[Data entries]
▼
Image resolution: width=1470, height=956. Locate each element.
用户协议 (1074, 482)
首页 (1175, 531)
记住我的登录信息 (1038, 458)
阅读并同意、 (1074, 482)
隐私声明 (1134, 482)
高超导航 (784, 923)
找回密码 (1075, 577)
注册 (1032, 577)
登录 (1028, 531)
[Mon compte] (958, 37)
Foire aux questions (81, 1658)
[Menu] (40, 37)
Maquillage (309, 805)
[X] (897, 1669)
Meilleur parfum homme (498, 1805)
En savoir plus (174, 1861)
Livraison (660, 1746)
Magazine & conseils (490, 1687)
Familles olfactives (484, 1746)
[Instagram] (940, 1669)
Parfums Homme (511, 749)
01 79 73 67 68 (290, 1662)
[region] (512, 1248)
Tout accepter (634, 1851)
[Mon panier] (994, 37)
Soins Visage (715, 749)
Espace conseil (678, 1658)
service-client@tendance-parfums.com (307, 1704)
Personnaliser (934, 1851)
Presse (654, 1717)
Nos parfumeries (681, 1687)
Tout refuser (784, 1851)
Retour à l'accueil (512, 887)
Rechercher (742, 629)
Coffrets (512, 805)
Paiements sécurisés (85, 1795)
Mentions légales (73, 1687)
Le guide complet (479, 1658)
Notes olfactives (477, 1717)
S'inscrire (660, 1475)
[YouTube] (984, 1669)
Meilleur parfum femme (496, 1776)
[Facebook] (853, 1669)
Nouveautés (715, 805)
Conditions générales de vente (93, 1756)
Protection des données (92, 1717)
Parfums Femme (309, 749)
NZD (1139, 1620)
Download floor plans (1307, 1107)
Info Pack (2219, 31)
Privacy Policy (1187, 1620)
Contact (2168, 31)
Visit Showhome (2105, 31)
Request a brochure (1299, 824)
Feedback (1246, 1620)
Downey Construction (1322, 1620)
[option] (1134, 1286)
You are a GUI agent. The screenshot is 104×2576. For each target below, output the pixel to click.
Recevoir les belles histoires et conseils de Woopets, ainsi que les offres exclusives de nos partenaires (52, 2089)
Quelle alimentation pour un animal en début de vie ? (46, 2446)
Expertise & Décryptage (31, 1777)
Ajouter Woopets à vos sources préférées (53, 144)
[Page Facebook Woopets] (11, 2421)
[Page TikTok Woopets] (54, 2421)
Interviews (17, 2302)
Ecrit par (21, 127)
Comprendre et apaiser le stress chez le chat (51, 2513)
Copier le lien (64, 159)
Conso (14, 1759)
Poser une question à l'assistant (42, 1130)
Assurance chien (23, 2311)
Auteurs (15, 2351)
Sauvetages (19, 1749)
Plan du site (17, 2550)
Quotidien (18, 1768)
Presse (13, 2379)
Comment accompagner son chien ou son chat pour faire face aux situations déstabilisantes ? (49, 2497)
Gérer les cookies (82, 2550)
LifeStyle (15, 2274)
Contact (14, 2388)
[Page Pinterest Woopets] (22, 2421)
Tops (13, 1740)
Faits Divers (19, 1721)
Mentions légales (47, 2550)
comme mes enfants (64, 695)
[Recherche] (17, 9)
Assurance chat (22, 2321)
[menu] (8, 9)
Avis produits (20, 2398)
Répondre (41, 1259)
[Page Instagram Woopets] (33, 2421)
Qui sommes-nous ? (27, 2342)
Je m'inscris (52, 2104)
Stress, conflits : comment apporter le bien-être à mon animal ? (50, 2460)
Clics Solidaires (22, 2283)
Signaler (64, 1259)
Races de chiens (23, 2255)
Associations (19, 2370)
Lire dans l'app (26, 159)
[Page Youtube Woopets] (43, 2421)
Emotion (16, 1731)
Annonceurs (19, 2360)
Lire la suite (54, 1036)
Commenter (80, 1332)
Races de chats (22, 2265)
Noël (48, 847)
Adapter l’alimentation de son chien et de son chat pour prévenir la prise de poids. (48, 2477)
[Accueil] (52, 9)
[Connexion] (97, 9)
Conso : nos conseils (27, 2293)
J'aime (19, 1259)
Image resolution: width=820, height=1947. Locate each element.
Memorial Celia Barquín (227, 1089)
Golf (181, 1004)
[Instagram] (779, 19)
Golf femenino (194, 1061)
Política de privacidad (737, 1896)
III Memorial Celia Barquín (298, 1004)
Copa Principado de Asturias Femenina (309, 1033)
▲
Every entry must be set down again exactly as it reads.

_Written answer_
Image resolution: width=1470, height=956. Locate each element.
用户协议 (1074, 482)
首页 (1175, 531)
记住我的登录信息 (1038, 458)
阅读并同意、 (1074, 482)
隐私声明 (1134, 482)
高超导航 (784, 923)
找回密码 (1075, 577)
注册 (1032, 577)
登录 (1028, 531)
[Mon compte] (958, 37)
Foire aux questions (81, 1658)
[Menu] (40, 37)
Maquillage (309, 805)
[X] (897, 1669)
Meilleur parfum homme (498, 1805)
En savoir plus (174, 1861)
Livraison (660, 1746)
Magazine & conseils (490, 1687)
Familles olfactives (484, 1746)
[Instagram] (940, 1669)
Parfums Homme (511, 749)
01 79 73 67 68 (290, 1662)
[region] (512, 1248)
Tout accepter (634, 1851)
[Mon panier] (994, 37)
Soins Visage (715, 749)
Espace conseil (678, 1658)
service-client@tendance-parfums.com (307, 1704)
Personnaliser (934, 1851)
Presse (654, 1717)
Nos parfumeries (681, 1687)
Tout refuser (784, 1851)
Retour à l'accueil (512, 887)
Rechercher (742, 629)
Coffrets (512, 805)
Paiements sécurisés (85, 1795)
Mentions légales (73, 1687)
Le guide complet (479, 1658)
Notes olfactives (477, 1717)
S'inscrire (660, 1475)
[YouTube] (984, 1669)
Meilleur parfum femme (496, 1776)
[Facebook] (853, 1669)
Nouveautés (715, 805)
Conditions générales de vente (93, 1756)
Protection des données (92, 1717)
Parfums Femme (309, 749)
NZD (1139, 1620)
Download floor plans (1307, 1107)
Info Pack (2219, 31)
Privacy Policy (1187, 1620)
Contact (2168, 31)
Visit Showhome (2105, 31)
Request a brochure (1299, 824)
Feedback (1246, 1620)
Downey Construction (1322, 1620)
[option] (1134, 1286)
You are a GUI agent. The screenshot is 104×2576. For each target below, output the pixel to click.
Recevoir les belles histoires et conseils de Woopets, ainsi que les offres exclusives de nos partenaires (52, 2089)
Quelle alimentation pour un animal en début de vie ? (46, 2446)
Expertise & Décryptage (31, 1777)
Ajouter Woopets à vos sources préférées (53, 144)
[Page Facebook Woopets] (11, 2421)
[Page TikTok Woopets] (54, 2421)
Interviews (17, 2302)
Ecrit par (21, 127)
Comprendre et apaiser le stress chez le chat (51, 2513)
Copier le lien (64, 159)
Conso (14, 1759)
Poser une question à l'assistant (42, 1130)
Assurance chien (23, 2311)
Auteurs (15, 2351)
Sauvetages (19, 1749)
Plan du site (17, 2550)
Quotidien (18, 1768)
Presse (13, 2379)
Comment accompagner son chien ou son chat pour faire face aux situations déstabilisantes ? (49, 2497)
Gérer les cookies (82, 2550)
LifeStyle (15, 2274)
Contact (14, 2388)
[Page Pinterest Woopets] (22, 2421)
Tops (13, 1740)
Faits Divers (19, 1721)
Mentions légales (47, 2550)
comme mes enfants (64, 695)
[Recherche] (17, 9)
Assurance chat (22, 2321)
[menu] (8, 9)
Avis produits (20, 2398)
Répondre (41, 1259)
[Page Instagram Woopets] (33, 2421)
Qui sommes-nous ? (27, 2342)
Je m'inscris (52, 2104)
Stress, conflits : comment apporter le bien-être à mon animal ? (50, 2460)
Clics Solidaires (22, 2283)
Signaler (64, 1259)
Races de chiens (23, 2255)
Associations (19, 2370)
Lire dans l'app (26, 159)
[Page Youtube Woopets] (43, 2421)
Emotion (16, 1731)
Annonceurs (19, 2360)
Lire la suite (54, 1036)
Commenter (80, 1332)
Races de chats (22, 2265)
Noël (48, 847)
Adapter l’alimentation de son chien et de son chat pour prévenir la prise de poids. (48, 2477)
[Accueil] (52, 9)
[Connexion] (97, 9)
Conso : nos conseils (27, 2293)
J'aime (19, 1259)
Image resolution: width=820, height=1947. Locate each element.
Memorial Celia Barquín (227, 1089)
Golf (181, 1004)
[Instagram] (779, 19)
Golf femenino (194, 1061)
Política de privacidad (737, 1896)
III Memorial Celia Barquín (298, 1004)
Copa Principado de Asturias Femenina (309, 1033)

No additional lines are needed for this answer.